Casey, in Nightless Night (I guess I should just use the English title to avoid having to make so many umlauts,) is for certain a victim. He doesn't choose to be sacrificed for someone else's benefit. He's just led in and trapped.
It's also, though, interesting that Zane casts himself as Alan in this story. Naturally, there's a meta weirdness here because the actor who plays Alan's body is the same as the one that plays Zane, and throughout Nightless Night, the convention seems to be that because it's a Finnish film, the Finnish mo-cap actor for a character also provides their own voice. Thus, if we were to see an authentic, non-Zane Alan in Nightless Night, it would still be embodied and voiced by Ilkka Villi anyway - severely blurring the line between Zane and Alan even further.
Thus, if I had to guess, I think Zane is probably plotting to essentially take Alan's place in escaping the Dark Place.
Which... when you think about it, is kind of what the Dark Presence wants to do, right?
Sure, maybe Zane is actually the real Scratch, the true imposter Alan that wishes to enter into the world and wreak havoc. But wait, we can go more unhinged.

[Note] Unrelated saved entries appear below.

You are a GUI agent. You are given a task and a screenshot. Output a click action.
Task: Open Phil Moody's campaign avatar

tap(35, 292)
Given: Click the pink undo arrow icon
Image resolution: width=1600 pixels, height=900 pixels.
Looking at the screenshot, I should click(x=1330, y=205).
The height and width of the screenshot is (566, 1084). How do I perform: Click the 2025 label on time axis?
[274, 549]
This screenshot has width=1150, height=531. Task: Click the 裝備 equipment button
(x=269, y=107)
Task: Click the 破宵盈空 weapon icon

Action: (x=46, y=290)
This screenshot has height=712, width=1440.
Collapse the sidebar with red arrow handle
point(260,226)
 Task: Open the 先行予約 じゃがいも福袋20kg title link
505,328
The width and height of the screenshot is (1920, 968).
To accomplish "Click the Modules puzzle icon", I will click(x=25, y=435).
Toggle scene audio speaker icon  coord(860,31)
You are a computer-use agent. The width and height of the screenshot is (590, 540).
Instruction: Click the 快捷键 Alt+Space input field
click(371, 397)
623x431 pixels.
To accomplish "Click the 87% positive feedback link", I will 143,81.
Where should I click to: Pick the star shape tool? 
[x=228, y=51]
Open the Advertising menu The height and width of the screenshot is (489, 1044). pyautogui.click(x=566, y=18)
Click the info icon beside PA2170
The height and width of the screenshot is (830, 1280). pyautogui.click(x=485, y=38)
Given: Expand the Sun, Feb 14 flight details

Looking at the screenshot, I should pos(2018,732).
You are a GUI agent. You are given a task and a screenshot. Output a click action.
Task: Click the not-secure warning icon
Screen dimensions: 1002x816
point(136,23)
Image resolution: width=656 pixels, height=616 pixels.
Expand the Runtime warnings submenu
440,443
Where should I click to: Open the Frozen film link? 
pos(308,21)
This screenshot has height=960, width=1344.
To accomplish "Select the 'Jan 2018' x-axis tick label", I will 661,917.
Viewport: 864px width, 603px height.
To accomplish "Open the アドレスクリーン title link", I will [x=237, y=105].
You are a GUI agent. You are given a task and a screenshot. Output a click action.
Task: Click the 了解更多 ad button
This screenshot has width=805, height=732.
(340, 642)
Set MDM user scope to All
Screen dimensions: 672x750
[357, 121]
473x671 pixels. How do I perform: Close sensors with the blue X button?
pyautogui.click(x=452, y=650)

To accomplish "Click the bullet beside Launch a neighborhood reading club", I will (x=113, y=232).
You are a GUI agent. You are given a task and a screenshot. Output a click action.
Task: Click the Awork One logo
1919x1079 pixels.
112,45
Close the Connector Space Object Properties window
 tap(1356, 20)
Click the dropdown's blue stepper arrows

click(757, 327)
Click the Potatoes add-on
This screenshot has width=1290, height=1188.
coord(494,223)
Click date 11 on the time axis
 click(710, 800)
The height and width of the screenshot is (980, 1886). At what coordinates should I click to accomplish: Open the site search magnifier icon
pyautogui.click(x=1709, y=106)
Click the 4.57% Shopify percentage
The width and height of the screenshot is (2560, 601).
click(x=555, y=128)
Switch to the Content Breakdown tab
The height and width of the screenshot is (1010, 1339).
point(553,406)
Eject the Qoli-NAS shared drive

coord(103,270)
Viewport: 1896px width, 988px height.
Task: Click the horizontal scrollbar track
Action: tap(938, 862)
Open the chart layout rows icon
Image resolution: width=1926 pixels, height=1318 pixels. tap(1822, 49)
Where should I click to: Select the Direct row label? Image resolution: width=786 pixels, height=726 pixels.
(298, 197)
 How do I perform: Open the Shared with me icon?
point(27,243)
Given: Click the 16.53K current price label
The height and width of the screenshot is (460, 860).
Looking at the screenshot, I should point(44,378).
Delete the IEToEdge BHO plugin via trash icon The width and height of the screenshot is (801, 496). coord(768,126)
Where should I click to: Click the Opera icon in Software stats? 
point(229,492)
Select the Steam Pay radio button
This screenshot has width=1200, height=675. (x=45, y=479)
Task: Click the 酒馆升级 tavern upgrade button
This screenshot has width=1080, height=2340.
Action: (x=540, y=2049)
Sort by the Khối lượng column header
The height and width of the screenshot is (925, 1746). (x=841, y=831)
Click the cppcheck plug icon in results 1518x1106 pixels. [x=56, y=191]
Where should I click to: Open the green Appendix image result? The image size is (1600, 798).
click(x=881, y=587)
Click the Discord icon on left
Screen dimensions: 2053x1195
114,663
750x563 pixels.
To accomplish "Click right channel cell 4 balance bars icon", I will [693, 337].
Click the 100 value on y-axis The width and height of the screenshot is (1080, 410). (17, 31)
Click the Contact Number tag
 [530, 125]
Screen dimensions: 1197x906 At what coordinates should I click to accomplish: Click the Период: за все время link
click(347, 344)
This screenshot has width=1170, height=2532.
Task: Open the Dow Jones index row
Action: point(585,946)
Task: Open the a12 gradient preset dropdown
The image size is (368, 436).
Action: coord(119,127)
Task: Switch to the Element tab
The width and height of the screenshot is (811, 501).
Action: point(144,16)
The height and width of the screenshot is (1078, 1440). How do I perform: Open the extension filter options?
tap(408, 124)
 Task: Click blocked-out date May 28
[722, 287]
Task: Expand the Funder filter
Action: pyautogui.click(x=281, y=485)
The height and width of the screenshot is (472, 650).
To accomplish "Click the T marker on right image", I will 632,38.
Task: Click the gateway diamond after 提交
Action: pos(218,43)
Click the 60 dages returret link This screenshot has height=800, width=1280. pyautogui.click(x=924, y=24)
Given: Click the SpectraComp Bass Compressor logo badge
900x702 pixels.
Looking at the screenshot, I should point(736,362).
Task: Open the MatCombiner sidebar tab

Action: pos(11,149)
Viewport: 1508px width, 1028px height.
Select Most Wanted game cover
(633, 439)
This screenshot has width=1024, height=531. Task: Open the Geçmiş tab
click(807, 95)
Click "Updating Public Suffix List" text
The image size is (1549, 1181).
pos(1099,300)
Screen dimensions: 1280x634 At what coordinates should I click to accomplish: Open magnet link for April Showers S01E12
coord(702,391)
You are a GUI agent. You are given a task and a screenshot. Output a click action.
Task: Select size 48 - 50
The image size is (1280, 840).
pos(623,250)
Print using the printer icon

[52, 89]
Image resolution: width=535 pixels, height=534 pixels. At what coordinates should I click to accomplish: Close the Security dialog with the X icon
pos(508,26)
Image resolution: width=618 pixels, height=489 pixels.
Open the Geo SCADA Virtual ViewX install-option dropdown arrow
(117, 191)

It's nearly two in the morning as I write this, and I don't want to lose the thread here. The question of whether Zane created Alan or Alan created Zane is fertile ground for debate and discussion, but I wanted to present a different take:
Is Zane future Alan?
The change in voice is, of course, a little hard to account for here. But on a metaphorical level, I think there's something potentially potent: if we take the idea that Zane wants to exit the Dark Place, and can only do so by leaving Alan within it, could that actually be something more metaphorical? Our future selves are constantly replacing our past selves. Personally, I think the continuity of consciousness is the strongest evidence for something existing beyond the material world, but on a physical level, our bodies are constantly undergoing a cycle of destruction and creation. It's just happening on such a staggered scale that we never notice it - we have cells that die and cells that reproduce, and the factoid I always heard (though it's the sort of thing that could be bullshit) is that about every seven years, every cell in our body has been replaced. This raises some Ship of Theseus questions about personal identity (the soul essentially being a popular answer to that question that, as someone who is not religious, I nevertheless feel is a comforting one).
But if the Dark Presence is, in a literal sense, the Jungian shadow, and that arriving at the self requires a confrontation with and an integration of the shadow, it could be that Zane as a persona was created to be a kind of guide into the darkness - a demon whose very villainousness is required to put Alan on the path to reaching that place of self.
I'm not entirely sure we'll ever get a definitive answer here. Indeed, it's possible that Remedy will want Zane to be a part of the whole RCU beyond even Alan's story (Tom the Poet having been an element even as far back as Death Rally). But even if the guy's tailor-made to make us speak feverishly about what the hell he could mean, it's not like I won't enjoy doing so.